= Theodore Isley =

Canadian politician (1912–2004)

Theodore Henry Isley (October 31, 1912 – September 19, 2004) was an Ontario farmer and politician. He served as on the Waterloo Township council, and then as deputy reeve before being elected to a term in the Ontario legislature as an Ontario Co-operative Commonwealth Federation MPP by winning the Waterloo South seat in the 1948 provincial election. He was defeated in the subsequent 1951 provincial election, in which the CCF fell to two seats from 21 in the previous election. In 1952, he was elected president of the Ontario CCF defeating William Horace Temple.

Isley also served as the last reeve of Waterloo Township from 1962 to 1971, when it was dissolved following the creation of the Regional Municipality of Waterloo.

==Electoral record==

===Federal===

v; t; e; 1958 Canadian federal election: Waterloo South
| Party | Candidate | Votes | % | ±% |
|  | Progressive Conservative | William Anderson | 15,624 | 60.48 | +13.10 |
|  | Liberal | Marjorie Oliver | 5,793 | 22.43 | -7.74 |
|  | Co-operative Commonwealth | Theodore Isley | 4,415 | 17.09 | +0.85 |
| Total valid votes |  |  | 25,832 | 100.0 |
|  | Progressive Conservative hold |  | Swing |  | +10.42 |
Source(s) "Waterloo South, Ontario (1867-1968)". History of Federal Ridings Since 1867. Library of Parliament. Retrieved 6 September 2015.

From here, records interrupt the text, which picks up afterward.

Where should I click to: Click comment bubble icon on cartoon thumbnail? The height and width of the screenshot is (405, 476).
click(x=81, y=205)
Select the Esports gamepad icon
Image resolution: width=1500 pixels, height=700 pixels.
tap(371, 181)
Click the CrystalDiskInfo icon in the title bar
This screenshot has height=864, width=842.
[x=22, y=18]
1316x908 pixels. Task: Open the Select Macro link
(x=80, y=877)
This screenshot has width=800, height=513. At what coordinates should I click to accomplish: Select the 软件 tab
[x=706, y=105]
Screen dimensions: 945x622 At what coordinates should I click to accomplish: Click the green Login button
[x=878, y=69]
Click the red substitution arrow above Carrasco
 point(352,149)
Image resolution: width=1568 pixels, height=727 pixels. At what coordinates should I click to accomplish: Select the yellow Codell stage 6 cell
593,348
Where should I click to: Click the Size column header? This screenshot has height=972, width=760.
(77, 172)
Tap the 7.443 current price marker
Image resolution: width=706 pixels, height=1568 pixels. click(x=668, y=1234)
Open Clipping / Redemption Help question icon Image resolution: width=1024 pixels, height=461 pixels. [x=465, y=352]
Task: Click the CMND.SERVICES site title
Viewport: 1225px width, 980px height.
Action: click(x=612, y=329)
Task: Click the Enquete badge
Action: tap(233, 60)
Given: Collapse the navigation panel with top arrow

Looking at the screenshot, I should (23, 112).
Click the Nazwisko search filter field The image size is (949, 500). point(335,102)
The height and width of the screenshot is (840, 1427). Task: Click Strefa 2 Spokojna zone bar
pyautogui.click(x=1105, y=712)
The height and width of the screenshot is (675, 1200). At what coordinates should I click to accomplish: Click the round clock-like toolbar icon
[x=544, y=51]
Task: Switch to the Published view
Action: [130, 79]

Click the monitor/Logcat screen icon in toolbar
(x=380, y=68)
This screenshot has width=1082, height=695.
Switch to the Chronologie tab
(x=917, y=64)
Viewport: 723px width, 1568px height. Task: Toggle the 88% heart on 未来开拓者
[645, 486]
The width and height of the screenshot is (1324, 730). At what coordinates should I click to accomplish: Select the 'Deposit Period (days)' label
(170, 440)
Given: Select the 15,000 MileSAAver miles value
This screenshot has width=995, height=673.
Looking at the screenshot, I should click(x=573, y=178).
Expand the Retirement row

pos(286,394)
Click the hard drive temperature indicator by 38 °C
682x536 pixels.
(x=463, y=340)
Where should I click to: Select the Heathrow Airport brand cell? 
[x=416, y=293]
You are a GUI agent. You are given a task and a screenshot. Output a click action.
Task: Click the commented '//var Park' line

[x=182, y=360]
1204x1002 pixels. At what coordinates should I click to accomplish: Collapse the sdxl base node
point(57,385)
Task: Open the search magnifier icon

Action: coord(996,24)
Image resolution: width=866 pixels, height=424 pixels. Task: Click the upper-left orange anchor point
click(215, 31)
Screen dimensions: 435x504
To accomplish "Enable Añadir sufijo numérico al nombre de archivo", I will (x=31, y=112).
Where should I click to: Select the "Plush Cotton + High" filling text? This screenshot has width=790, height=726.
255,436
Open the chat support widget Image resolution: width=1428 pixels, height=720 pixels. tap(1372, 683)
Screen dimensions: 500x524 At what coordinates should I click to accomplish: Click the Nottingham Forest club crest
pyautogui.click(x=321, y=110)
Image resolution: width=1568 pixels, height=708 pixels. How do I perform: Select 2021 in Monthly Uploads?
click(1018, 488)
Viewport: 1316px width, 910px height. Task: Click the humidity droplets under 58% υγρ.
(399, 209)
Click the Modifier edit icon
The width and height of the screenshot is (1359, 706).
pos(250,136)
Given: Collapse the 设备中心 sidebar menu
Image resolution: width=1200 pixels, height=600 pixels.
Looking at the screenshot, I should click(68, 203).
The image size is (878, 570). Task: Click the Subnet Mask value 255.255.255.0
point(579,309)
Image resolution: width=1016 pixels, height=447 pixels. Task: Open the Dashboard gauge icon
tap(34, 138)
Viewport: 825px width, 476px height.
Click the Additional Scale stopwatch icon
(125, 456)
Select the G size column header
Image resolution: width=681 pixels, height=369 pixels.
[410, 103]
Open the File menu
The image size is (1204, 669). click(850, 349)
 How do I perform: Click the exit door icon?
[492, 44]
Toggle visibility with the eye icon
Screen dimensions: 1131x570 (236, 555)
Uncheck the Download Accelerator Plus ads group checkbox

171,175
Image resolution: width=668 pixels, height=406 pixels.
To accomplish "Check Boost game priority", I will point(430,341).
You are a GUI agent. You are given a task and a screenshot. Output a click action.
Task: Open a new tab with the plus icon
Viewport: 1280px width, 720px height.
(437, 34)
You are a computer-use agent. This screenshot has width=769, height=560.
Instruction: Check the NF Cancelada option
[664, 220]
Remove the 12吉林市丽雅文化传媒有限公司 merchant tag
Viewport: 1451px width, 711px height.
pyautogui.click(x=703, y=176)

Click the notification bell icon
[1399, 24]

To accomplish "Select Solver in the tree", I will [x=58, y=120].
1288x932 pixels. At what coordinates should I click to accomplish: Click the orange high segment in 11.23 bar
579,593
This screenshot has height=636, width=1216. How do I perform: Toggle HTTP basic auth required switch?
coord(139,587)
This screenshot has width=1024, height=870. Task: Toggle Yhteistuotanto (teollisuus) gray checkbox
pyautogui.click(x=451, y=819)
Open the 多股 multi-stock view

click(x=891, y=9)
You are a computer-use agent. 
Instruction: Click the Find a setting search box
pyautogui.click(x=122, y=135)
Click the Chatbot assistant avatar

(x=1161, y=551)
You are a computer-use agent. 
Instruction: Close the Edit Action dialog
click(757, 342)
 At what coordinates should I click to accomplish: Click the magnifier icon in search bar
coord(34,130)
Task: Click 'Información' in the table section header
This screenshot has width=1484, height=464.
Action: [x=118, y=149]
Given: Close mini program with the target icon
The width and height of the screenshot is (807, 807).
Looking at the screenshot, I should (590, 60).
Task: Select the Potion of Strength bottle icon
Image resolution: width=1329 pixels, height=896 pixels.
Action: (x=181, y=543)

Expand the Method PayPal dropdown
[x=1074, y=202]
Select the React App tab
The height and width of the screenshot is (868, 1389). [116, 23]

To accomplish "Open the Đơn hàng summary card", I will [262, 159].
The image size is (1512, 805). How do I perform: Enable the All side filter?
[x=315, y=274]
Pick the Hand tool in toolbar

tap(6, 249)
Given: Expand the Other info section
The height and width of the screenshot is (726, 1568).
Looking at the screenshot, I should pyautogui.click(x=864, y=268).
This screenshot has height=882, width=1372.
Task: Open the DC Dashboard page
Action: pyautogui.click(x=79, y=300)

v; t; e; 1957 Canadian federal election: Waterloo South
| Party | Candidate | Votes | % | ±% |
|  | Progressive Conservative | William Anderson | 11,699 | 47.38 | +5.60 |
|  | Liberal | Arthur White | 7,450 | 30.17 | -3.54 |
|  | Co-operative Commonwealth | Theodore Isley | 4,009 | 16.24 | -2.39 |
|  | Social Credit | George Hancock | 1,532 | 6.20 | +0.32 |
| Total valid votes |  |  | 24,690 | 100.0 |
|  | Progressive Conservative gain from Liberal |  | Swing |  | +4.57 |
Source(s) "Waterloo South, Ontario (1867-1968)". History of Federal Ridings Since 1867. Library of Parliament. Retrieved 6 September 2015.